Таков официальный окончательный рисунок дела Якушкина и всей эволюции, совершившейся в его внутреннем состоянии за время следствия. Большего, очевидно, уже и не требовалось.
Примечательно же тут едва ли не прежде всего то обстоятельство, что под пером «правителя дел» вопрос о «раскаянии» Якушкина столь неразрывно связался с вопросом об отношении Якушкина к религии. По сути, это оказался один и тот же вопрос.
Нет, отнюдь не чувство какого-либо подъема, духовного взлета и внутреннего утешения испытал Якушкин, обратившись тогда к религии в лице протоиерея Мысловского. Напротив, он испытал тогда чувство грехопадения и слил это чувство в душе своей с чувством страшной вины перед едва не погубленным товарищем, с чувством действительного бесчестия, едва не обрушенного им самим на себя. Делать было нечего, — надо было как-то подниматься самому, не взывая уже ни к каким силам извне, не уповая уже более ни на что, кроме своих собственных внутренних сил.
«И свет не пощадил, и рок не спас».
Конечно, во время следствия Якушкин пережил очень глубокий духовный кризис, как можно было бы теперь сказать. Что «честь дороже присяги» — это для Якушкина было уже давно ясно.
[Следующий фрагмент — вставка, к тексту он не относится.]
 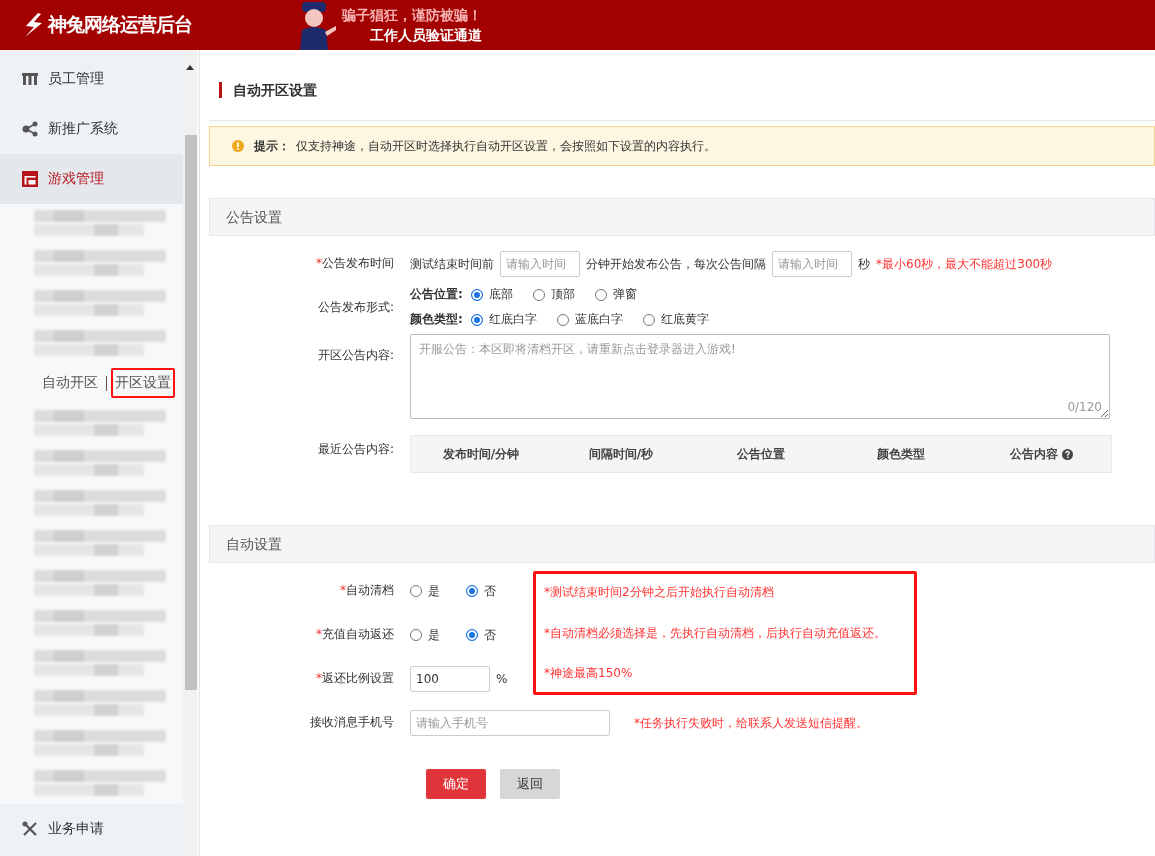 What do you see at coordinates (901, 454) in the screenshot?
I see `column-header: 颜色类型` at bounding box center [901, 454].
Письмо к императору было делом явно вынужденным, ситуационно обусловленным. Вместе с тем этот акт указал Якушкину и на ту границу, далее которой он без непоправимого урона для своего нравственного чувства идти уже не мог и не пошел. В отличие от большинства иных своих товарищей. Последнее сказано, как нетрудно понять, не в какой-то ретроспективный укор им, а ради констатации важного нравственного факта. Выяснилось с несомненностью, что честь, если держаться этого «тогдашнего» термина в его «тогдашнем» смысле, дороже веры, дороже утешений религии. Вот это был уже новый шаг на пути нравственной эмансипации, нравственного самоопределения личности. И этот шаг был сделан Якушкиным. Был сделан в той экстремальной ситуации «бездны на краю», когда столь многие товарищи Якушкина — даже из самых сильных духом, — отчаявшись идти, пытались «вознестись» и в таком «переносном смысле» пережить как-то катастрофу. Что «честь дороже присяги» — было уже выяснено и вошло «в плоть и кровь» тех, во всяком случае, кто вышел к Сенатской площади или ушел вместе с теми, кто на ней был в роковой день 14 декабря, в Сибирь. А вот что нравственность в известном смысле самоценна, что ее нельзя доверить вере — это еще только предстояло выяснить и доказать. Тут, в решении этого вопроса, Якушкину довелось одному из первых сделать свой выбор, видя, что такой выбор жизнь действительно предлагает, что такой выбор не чистое «умствование», не «пленной мысли раздраженье», а вполне жизненная, реальная вещь, вполне жизненная, реальная ситуация… Можно, конечно, представить дело и таким образом, что обращение Якушкина к религии стоит в одном ряду с таким его поступком, как обращение с письмом к царю. В известном смысле так оно, очевидно, и было. Но куда важнее тот факт, что, как и в случае с письмом, так и в случае с обращением к религии, Якушкин, сделав первый шаг, далее не пошел, остановился и возвратился на какой-то иной, свой собственный путь.